Yet inclusive products and services are only the first step. The deeper dimension is empowerment.
History reminds us that the dividends of technological revolution need to be actively guided to reach the many. In the age of steam, and again in the Internet era, early gains concentrated among capital owners and top-tier talent. But today we have the opportunity to write a different story. AI, as an amplifier of human capability, is already enabling what was previously unimaginable: a solo entrepreneur, with the right tools and the right vision, can build a unicorn.
In other words, the unit of competitive advantage is shifting — from the size of your team to the skill with which you orchestrate your tools.
Our mission should be to make that shift available to everyone. To turn individual readiness into collective prosperity, and to ensure that the productivity gains of AI flow broadly across the society.
This is precisely why, in this year's Budget, I placed such emphasis on the "AI Training for All" initiative.
We are not trying to turn everyone into an engineer. We are ensuring that workers, managers, SME (small and medium-sized enterprise) owners, and ordinary residents become capable collaborators with AI: people who can access it, use it effectively, and put it to work as their assistant.
That may sound ambitious, but consider this: if AI can one day be as intuitive as the smartphone, then mass adoption is not difficult to imagine at all. Just as computers once migrated from specialist facilities into offices and homes, AI will find its way into everyone's daily work and life.

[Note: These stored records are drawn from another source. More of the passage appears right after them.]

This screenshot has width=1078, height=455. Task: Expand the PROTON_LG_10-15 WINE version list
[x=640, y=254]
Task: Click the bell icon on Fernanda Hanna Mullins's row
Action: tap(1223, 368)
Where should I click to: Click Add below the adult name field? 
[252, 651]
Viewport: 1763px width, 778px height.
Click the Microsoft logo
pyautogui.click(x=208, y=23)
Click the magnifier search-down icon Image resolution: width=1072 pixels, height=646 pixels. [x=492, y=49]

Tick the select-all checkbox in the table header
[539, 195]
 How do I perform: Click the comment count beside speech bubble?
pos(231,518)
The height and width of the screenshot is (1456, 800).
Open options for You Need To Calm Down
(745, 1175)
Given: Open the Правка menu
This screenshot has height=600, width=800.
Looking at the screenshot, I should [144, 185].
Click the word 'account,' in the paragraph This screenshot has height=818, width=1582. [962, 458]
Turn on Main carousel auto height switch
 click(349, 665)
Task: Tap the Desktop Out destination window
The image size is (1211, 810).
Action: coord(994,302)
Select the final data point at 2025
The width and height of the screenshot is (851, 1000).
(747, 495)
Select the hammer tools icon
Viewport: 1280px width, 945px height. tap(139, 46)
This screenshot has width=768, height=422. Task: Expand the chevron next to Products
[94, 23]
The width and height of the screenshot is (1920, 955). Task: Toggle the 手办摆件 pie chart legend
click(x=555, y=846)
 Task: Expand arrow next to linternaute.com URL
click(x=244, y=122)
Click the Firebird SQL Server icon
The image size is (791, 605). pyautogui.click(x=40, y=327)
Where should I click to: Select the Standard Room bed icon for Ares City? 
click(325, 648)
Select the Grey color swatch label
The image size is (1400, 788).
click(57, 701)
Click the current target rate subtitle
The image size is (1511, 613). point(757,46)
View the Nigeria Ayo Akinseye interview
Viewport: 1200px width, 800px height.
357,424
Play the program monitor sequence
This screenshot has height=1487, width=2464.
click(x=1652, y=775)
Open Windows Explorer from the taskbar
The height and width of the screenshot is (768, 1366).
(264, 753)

For business leaders, it may be tempting to think of AI as "digital employee" that can replace existing workers. But think of a different framing: equipping your workforce with powerful digital assistants can achieve productivity gains, while also freeing your people to do what humans do best — create, imagine and innovate.
Companies that take those extra steps, and think those extra moves ahead, will find that an empowered workforce is also a more innovative one.
All in all, the power of technology must ultimately be measured by its contribution to inclusive growth. And inclusive growth, in the end, depends on, yes, commercial acumen — but also empathy, compassion, and the conviction that a rising tide should lift all boats. I can see that those qualities live in this room.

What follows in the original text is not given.